BACKGROUND: No previous studies have evaluated the performance of the Synergy stent in a large real-life population.

OBJECTIVES: To describe the initial real-life experience with a novel everolimus eluting platinum chromium stent with abluminal biodegradable polymer (SYNERGY) in unselected patients from a nationwide registry.

METHODS: All implanted Synergy stents were compared with other new generation drug eluting stents (n-DES) with >1,000 implantations in Sweden between March 2013 and October 2015. Restenosis, definite stent thrombosis (ST), myocardial infarction (MI) and death rates were assessed using propensity score and Cox regression analyses.

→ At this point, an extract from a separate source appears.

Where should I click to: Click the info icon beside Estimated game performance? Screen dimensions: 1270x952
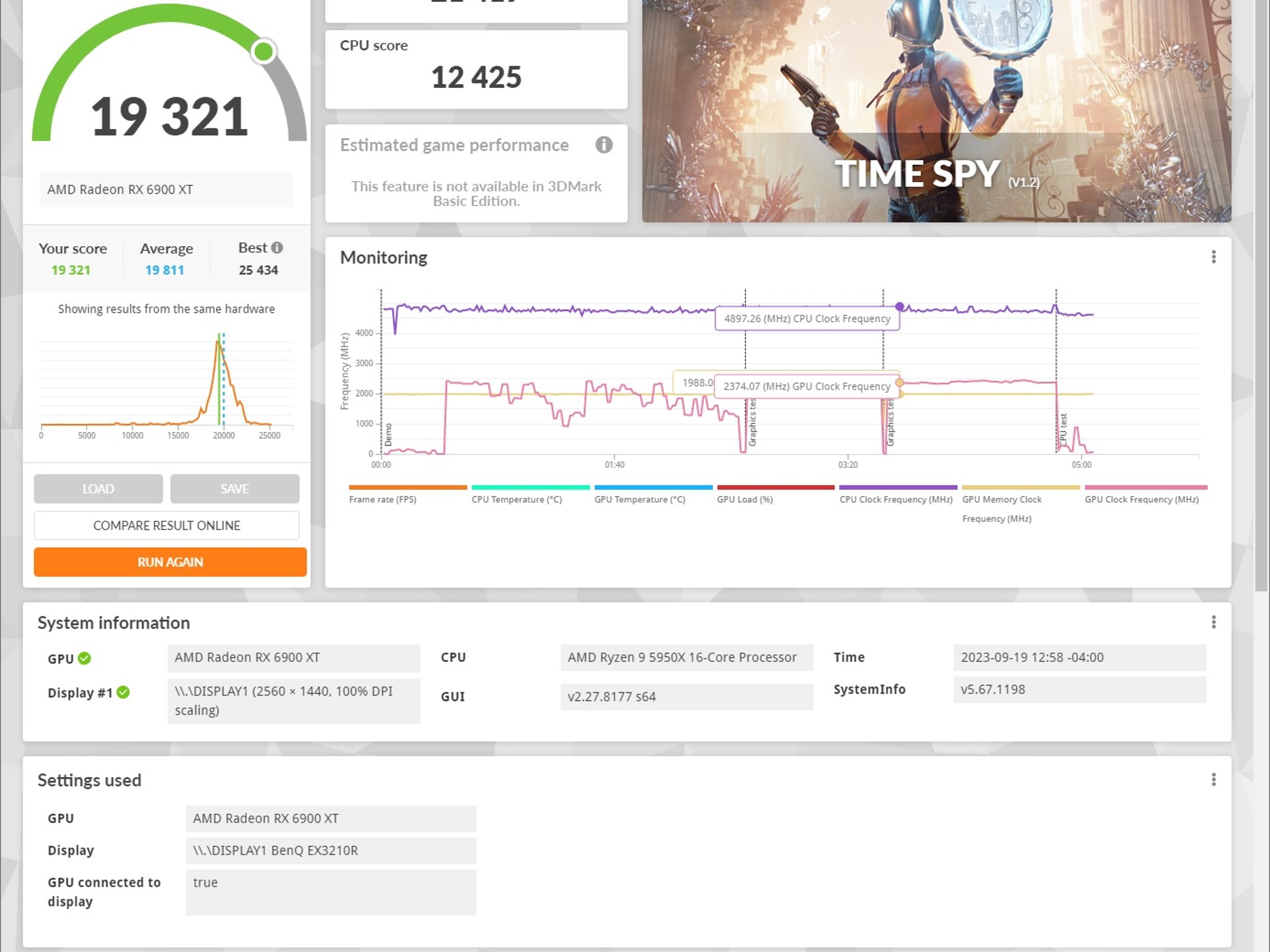coord(603,145)
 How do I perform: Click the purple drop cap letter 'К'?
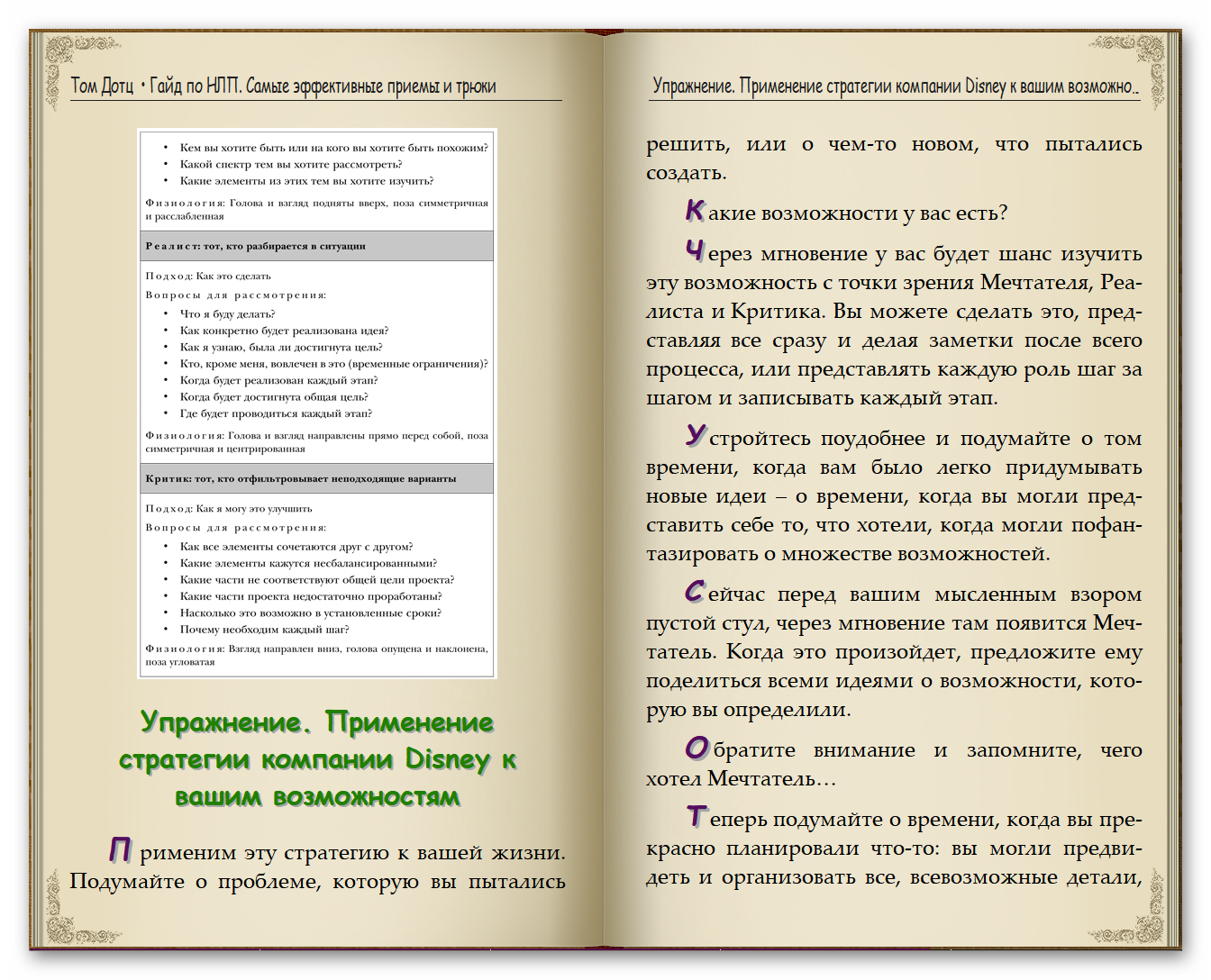[694, 211]
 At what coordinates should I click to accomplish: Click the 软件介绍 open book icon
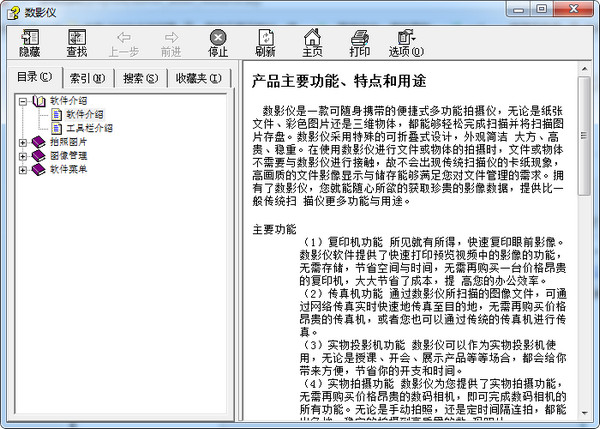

RESULTS: A total of 7,886 of Synergy stents and 64,429 other n-DES (BioMatrix, N = 1,953; Orsiro, N = 4,946; Promus Element Plus, N= 2,543; Promus Premier, N= 20,414; Xience Xpedition, N= 7,971, Resolute/Resolute Integrity, N = 19,021; Ultimaster, N = 1,156; Resolute Onyx, N = 6,425) were implanted in 42,357 procedures. Restenosis and stent thrombosis occurred in 642 and 314 cases, respectively, in the overall population at 1 year. The cumulative rate of restenosis (1.1% vs. 1.0%, adjusted HR: 1.24 95% CI: 0.88-1.75; P = 0.21) and ST (0.4% vs. 0.5%, adjusted HR: 0.97; 95% CI: 0.63-1.50; P = 0.17) up to 1 year was low in both the Synergy group and the other n-DES group. Death occurred in 5.2% versus 4.5% (adjusted HR: 1.14; 95% CI: 0.96-1.36; P = 0.11) and MI in 3.2% versus 3.5%, (adjusted HR: 1.11; 95% CI: 0.93-1.33; P = 0.24) up to 1 year.

CONCLUSIONS: In a large real-life population the Synergy stent appears to be safe and effective with a low rate of restenosis and ST comparable with other n-DES.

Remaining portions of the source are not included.